Short problem:
Please extract every line of the data below verbatim, and leave the pictures out of your answer.

(Entries on target coordinates)
— start —
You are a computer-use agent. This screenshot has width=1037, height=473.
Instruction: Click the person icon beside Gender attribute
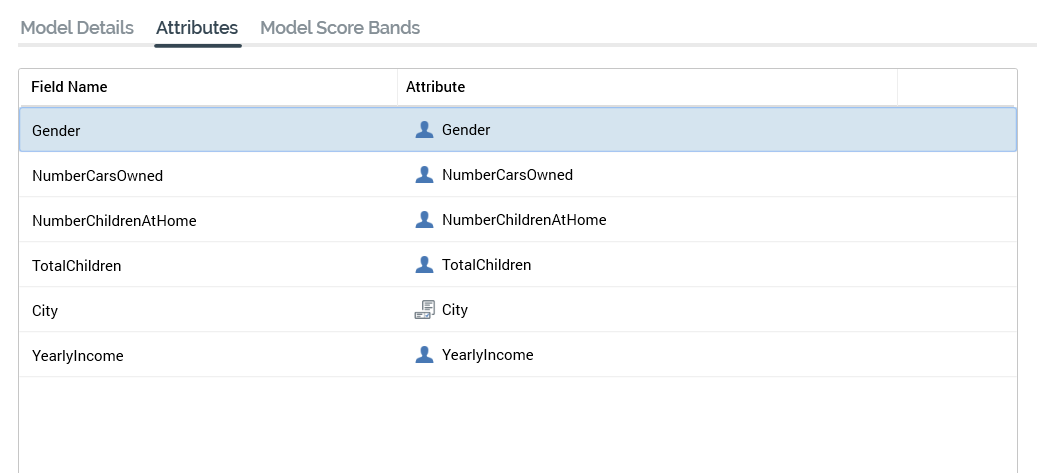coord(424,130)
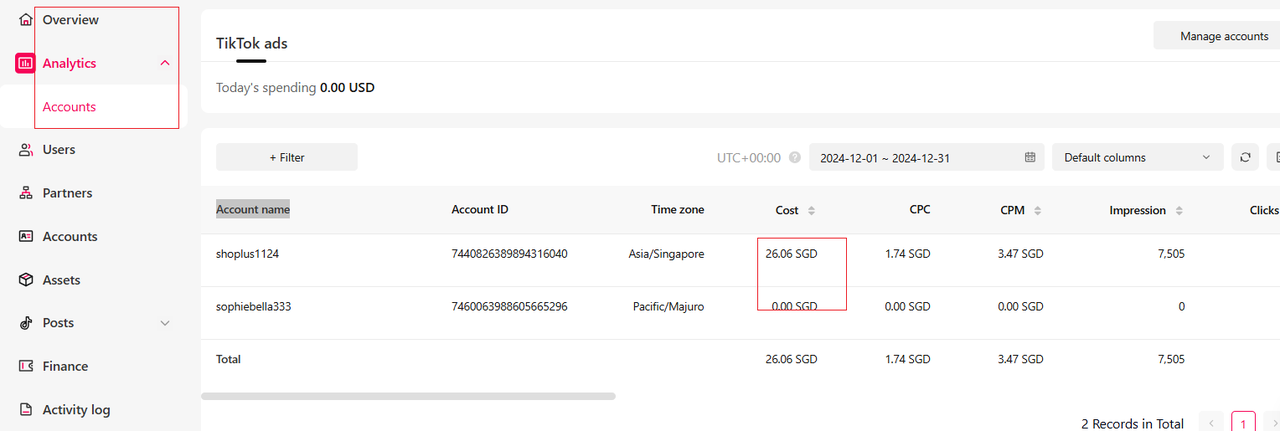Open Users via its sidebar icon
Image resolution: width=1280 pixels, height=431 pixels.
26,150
— end —
Task result:
You are a computer-use agent. This screenshot has width=1037, height=473.
Instruction: Click the person icon beside Gender attribute
coord(424,130)
Open Users via its sidebar icon
Image resolution: width=1280 pixels, height=431 pixels.
26,150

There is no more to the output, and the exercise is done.